1. Find a good fit
The key to finding your ideal hiking boot is getting a good fit: an equation of length, width, and volume, says Taku Hokoyama of Mountain Equipment Co-op in Vancouver. But don’t expect the boots to feel light and loose like street shoes, he warns. A proper fitting boot might feel a bit foreign at first. “Most people assume that because they’ve been wearing shoes all their lives that they understand what a good fit feels like, but it’s actually not true,” says Hokoyama.

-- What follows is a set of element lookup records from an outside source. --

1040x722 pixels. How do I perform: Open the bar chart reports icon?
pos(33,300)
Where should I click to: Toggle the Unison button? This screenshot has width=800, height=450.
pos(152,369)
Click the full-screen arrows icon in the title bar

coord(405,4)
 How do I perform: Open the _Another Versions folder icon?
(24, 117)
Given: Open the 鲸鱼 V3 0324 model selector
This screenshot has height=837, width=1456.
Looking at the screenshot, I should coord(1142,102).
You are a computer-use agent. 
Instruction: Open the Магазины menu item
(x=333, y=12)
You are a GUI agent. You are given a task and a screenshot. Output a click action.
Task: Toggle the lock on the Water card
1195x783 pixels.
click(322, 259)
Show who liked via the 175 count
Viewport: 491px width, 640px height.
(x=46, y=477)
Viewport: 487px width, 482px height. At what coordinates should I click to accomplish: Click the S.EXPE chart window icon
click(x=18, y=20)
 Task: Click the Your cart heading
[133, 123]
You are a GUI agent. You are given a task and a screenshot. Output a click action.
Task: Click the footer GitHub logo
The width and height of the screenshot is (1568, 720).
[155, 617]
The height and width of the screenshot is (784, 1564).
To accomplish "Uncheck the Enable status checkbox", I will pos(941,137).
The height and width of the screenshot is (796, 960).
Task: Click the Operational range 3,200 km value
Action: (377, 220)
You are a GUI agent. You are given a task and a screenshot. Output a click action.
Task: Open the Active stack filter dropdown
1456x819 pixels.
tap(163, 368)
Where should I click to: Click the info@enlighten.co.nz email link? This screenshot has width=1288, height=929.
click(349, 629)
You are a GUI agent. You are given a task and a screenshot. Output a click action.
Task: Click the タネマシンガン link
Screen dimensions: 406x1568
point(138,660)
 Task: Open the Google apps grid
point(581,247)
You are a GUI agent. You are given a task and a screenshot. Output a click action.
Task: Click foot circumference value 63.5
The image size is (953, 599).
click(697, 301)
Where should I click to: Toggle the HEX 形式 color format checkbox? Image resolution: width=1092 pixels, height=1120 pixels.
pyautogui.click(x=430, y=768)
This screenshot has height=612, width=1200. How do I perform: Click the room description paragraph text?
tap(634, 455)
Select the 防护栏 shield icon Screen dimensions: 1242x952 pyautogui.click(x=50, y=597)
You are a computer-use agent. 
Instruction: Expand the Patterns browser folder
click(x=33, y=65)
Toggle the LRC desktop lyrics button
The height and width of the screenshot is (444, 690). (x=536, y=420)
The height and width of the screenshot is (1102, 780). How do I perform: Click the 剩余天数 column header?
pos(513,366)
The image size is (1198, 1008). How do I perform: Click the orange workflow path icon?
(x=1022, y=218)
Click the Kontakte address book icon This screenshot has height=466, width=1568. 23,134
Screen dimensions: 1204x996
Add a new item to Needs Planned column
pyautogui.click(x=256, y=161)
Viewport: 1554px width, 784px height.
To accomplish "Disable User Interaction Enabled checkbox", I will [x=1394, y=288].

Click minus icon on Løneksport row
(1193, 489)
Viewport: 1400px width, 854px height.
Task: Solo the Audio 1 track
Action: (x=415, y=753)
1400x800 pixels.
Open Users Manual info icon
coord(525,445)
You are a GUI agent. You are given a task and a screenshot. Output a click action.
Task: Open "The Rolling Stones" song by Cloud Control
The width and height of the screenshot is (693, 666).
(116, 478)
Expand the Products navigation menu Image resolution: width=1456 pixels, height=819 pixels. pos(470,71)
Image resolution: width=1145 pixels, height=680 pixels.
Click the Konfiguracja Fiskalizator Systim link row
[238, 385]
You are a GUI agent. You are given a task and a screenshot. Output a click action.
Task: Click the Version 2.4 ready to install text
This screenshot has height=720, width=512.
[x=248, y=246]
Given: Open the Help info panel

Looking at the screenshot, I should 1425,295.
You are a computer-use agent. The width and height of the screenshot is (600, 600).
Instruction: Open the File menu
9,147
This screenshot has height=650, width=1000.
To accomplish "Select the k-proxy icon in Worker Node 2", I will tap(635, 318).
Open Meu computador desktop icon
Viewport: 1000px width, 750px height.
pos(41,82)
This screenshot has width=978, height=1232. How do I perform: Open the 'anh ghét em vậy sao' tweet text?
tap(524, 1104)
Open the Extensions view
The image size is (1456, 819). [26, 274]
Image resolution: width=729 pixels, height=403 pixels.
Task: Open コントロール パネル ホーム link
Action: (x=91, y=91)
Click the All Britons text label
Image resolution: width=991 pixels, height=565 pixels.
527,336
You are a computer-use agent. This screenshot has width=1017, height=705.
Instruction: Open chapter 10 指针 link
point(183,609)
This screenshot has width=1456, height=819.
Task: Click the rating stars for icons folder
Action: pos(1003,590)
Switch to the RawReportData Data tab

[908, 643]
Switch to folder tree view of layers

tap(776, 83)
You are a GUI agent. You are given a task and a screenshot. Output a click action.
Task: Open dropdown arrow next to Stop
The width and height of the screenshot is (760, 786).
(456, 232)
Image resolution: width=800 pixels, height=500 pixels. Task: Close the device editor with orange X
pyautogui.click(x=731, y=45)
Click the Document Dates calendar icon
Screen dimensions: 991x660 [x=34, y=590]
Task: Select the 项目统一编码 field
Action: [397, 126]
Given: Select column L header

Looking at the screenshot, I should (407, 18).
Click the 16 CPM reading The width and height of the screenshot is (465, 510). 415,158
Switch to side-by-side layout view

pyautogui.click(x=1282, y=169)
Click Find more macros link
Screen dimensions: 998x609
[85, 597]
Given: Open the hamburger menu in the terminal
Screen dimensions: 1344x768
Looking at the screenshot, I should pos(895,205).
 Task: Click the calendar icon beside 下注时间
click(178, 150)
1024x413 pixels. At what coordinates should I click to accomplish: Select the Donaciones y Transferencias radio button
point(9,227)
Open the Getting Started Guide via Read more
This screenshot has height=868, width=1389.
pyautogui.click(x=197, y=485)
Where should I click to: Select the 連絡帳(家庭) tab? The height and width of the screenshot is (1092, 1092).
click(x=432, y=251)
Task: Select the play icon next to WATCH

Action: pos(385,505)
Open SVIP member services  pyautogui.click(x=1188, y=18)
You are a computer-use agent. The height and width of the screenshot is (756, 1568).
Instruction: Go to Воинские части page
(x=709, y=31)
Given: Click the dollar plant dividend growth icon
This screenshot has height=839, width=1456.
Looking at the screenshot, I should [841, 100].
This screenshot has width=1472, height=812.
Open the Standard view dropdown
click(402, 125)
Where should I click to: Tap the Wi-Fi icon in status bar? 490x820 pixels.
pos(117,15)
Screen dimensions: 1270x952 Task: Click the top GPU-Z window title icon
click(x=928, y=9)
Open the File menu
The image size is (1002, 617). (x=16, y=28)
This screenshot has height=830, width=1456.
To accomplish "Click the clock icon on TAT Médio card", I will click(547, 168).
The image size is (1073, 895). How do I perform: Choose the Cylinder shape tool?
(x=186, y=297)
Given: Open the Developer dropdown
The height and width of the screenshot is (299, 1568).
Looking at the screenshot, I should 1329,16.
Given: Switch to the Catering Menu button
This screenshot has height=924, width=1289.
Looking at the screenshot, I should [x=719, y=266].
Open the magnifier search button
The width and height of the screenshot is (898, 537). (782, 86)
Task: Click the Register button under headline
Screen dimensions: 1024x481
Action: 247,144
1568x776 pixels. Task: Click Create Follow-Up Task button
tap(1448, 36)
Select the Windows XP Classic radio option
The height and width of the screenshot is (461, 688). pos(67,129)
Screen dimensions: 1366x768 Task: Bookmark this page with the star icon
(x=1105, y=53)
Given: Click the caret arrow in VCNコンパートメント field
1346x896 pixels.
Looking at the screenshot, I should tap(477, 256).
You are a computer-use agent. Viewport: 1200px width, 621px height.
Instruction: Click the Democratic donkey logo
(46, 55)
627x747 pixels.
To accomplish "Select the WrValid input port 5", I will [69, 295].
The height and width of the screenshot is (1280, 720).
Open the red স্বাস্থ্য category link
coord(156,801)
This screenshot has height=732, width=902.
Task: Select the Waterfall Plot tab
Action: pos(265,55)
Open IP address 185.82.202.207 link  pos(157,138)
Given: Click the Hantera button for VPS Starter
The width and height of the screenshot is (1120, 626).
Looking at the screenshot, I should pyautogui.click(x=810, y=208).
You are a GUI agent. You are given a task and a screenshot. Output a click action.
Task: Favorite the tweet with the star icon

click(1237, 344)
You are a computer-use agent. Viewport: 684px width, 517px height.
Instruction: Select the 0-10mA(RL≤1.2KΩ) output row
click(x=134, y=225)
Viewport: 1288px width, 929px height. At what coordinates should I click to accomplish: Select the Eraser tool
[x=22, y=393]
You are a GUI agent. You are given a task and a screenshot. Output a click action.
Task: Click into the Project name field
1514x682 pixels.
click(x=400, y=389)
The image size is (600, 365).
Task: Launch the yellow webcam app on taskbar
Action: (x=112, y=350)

Well-fit boots help to stabilize your feet as they tense up crossing uneven terrain, working to prevent end-of-the-day soreness and fatigue. Post-hike blisters and toenail-loss are the calling cards of poor fit. Ultimately, boots should be snug in the heel and arch, but with ample toe space.
2. Seek expert advice
Many people bypass the greatest resource in an outdoors store—the salespeople. Let the experts coach you through the steps to find your ideal boot with the best fit, advises Hokoyama. And don’t be wedded to a single brand just because your hiking buddy is a fan. Every foot, and every brand, is different.
3. Consider intended use
It’s important to determine the main way you intend to use your boots. Will you be backpacking and carrying heavy loads, or going for short, easy day hikes? What kind of terrain will you typically cover? Will you need moisture protection, or breathability? A seasoned boot fitter should guide you through these questions, and help you narrow down your choices.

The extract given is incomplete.